[Opening DOCUMENT EXTRACT section]

Piotr Konieczny, Ph.D.
The Konieczny Lab studies how immune, epithelial stem, and endothelial cells interact to shape tissue health and disease. Using advanced genomic and imaging tools, including spatial transcriptomics, and combining basic, clinical, and translational approaches, we aim to develop new therapies for damage-repair disorders. Our research spans three main areas:
Tissue Repair & Regeneration – We investigate how epithelial stem and progenitor cells coordinate with immune and other tissue cells to restore homeostasis after injury. By mapping these cellular circuits, we seek strategies to enhance tissue repair and regeneration.
Chronic Inflammation – Barrier tissues like skin, lung, and gut are prone to chronic inflammation from injury, environment, or genetics. Inflammatory diseases often hijack wound-healing programs, leading to excessive growth, vascularization, innervation, and immune activation. We study these repair–inflammation links to uncover new therapeutic targets for damage-repair pathologies.
Cancer & Metastasis – Inflammation strongly influences epithelial cancers. While chronic inflammation’s role in tumorigenesis is well-studied, less is known about how acute inflammatory events “prime” epithelial stem cells and the microenvironment via lasting chromatin and transcriptional changes—a process we call inflammatory memory. We explore how such inflammatory memory shapes cancer progression and the metastatic niche.

[Closing DOCUMENT EXTRACT section]

THINGS TO DO:
[a] Reproduce the lab description word for word, taking everything from "Cancer & Metastasis" down to "the metastatic niche.".
[b] Condense the paragraph of the lab description that begins "Chronic Inflammation – Barrier tissues" into a short bulleted list that keeps its main facts.

[Opening RECORDS section]

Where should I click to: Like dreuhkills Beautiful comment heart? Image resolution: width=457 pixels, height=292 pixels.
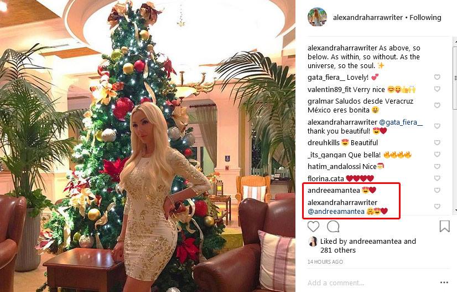pos(437,142)
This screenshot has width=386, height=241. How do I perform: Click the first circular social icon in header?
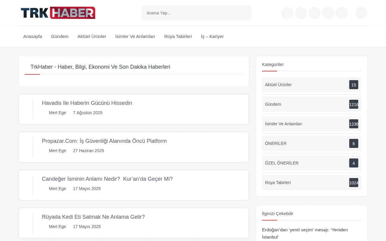coord(287,13)
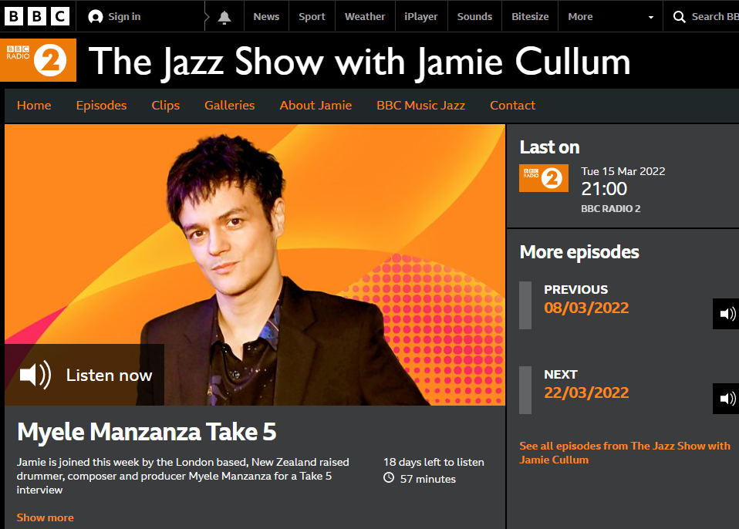Open the See all episodes link
Image resolution: width=739 pixels, height=529 pixels.
(x=625, y=453)
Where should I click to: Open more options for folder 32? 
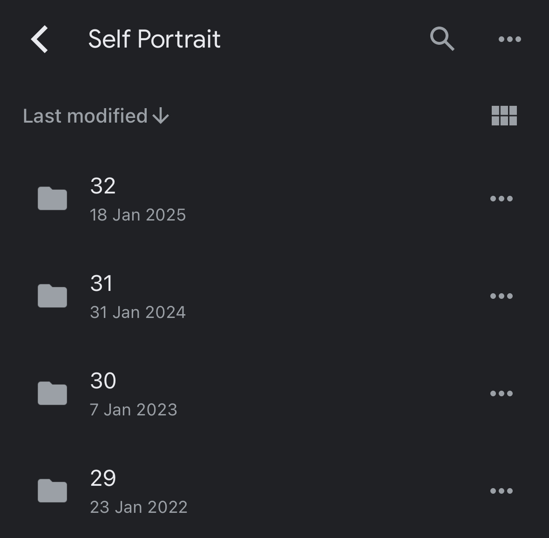click(501, 199)
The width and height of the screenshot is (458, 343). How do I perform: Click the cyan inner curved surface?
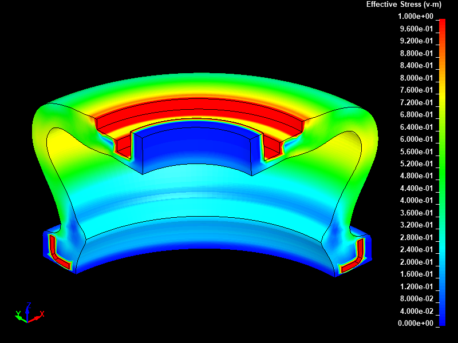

[Closing RECORDS section]

TASK-BY-TASK RESULTS:
[a]
Cancer & Metastasis – Inflammation strongly influences epithelial cancers. While chronic inflammation’s role in tumorigenesis is well-studied, less is known about how acute inflammatory events “prime” epithelial stem cells and the microenvironment via lasting chromatin and transcriptional changes—a process we call inflammatory memory. We explore how such inflammatory memory shapes cancer progression and the metastatic niche.

[b]
- Barrier tissues such as skin, lung, and gut are prone to chronic inflammation caused by injury, environment, or genetics.
- Inflammatory diseases often hijack wound-healing programs, which leads to excessive growth, vascularization, innervation, and immune activation.
- The lab studies these links between repair and inflammation to find new therapeutic targets for damage-repair pathologies.